(TASK DIRECTIONS)
Find the word "agent" in the data. Return every line where it appears.

:: THE DATA

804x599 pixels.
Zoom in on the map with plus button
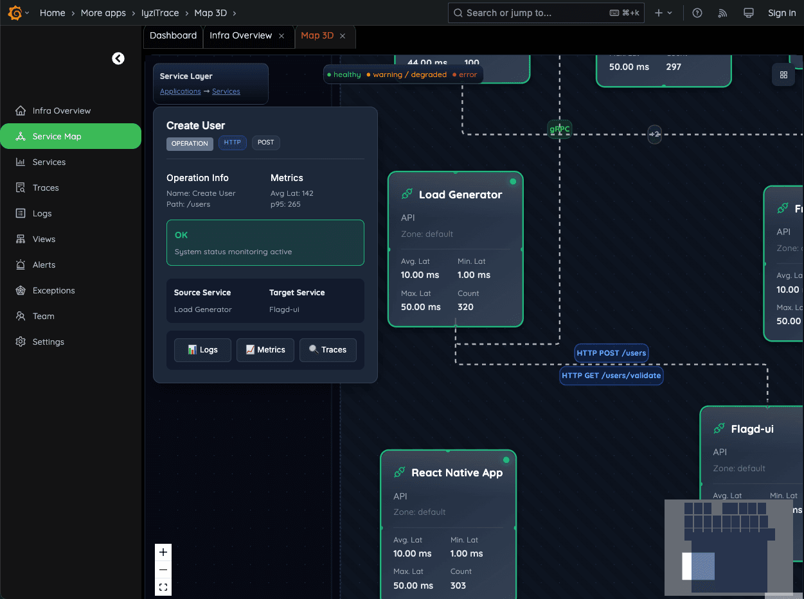[163, 552]
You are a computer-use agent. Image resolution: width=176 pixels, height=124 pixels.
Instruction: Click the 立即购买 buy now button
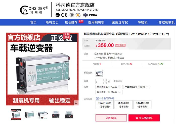click(111, 118)
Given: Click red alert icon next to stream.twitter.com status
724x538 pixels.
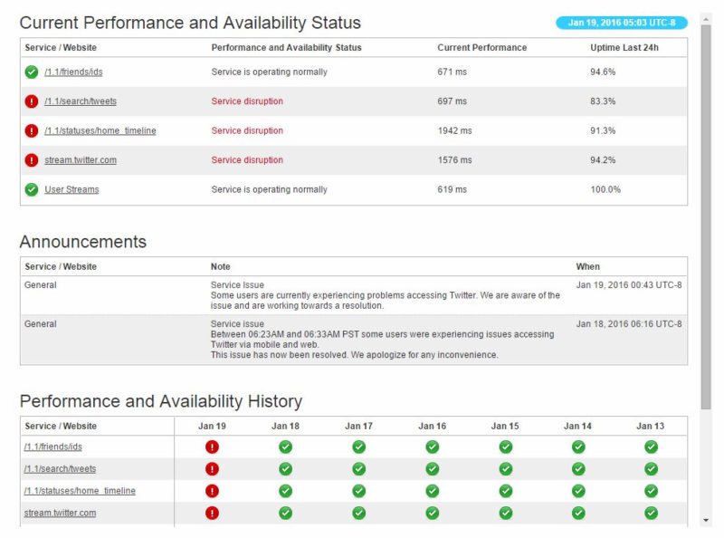Looking at the screenshot, I should pyautogui.click(x=32, y=160).
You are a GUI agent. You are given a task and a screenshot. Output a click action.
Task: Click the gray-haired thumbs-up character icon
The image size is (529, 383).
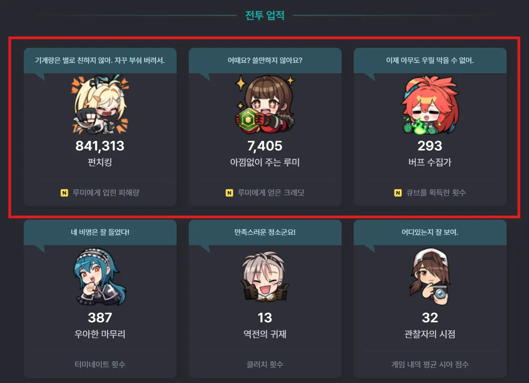(x=265, y=277)
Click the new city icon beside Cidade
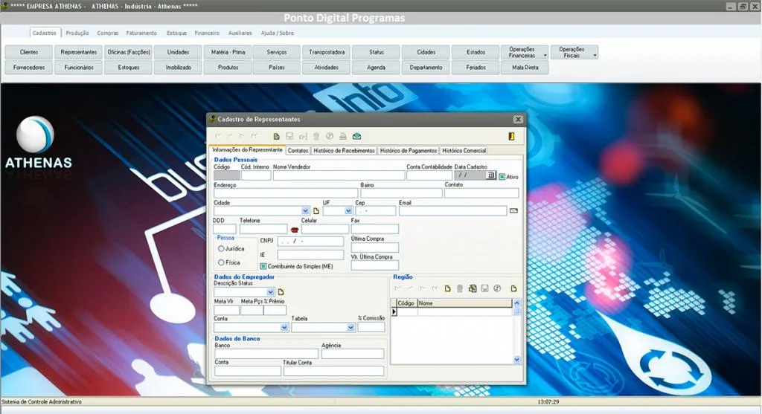This screenshot has height=414, width=762. point(316,211)
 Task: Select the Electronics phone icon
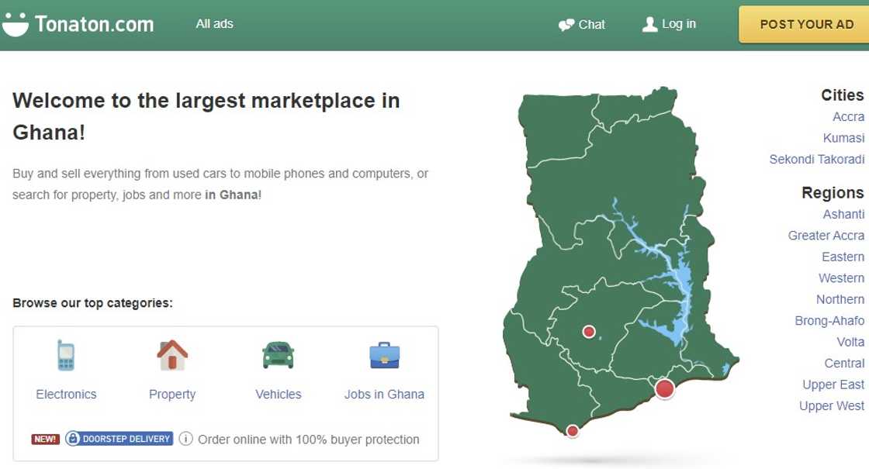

::::

(ANSWER TO THIS TASK)
You are a computer-use agent. Image resolution: width=176 pixels, height=124 pixels.
You are a GUI agent. You are given a task and a screenshot. Output a click action.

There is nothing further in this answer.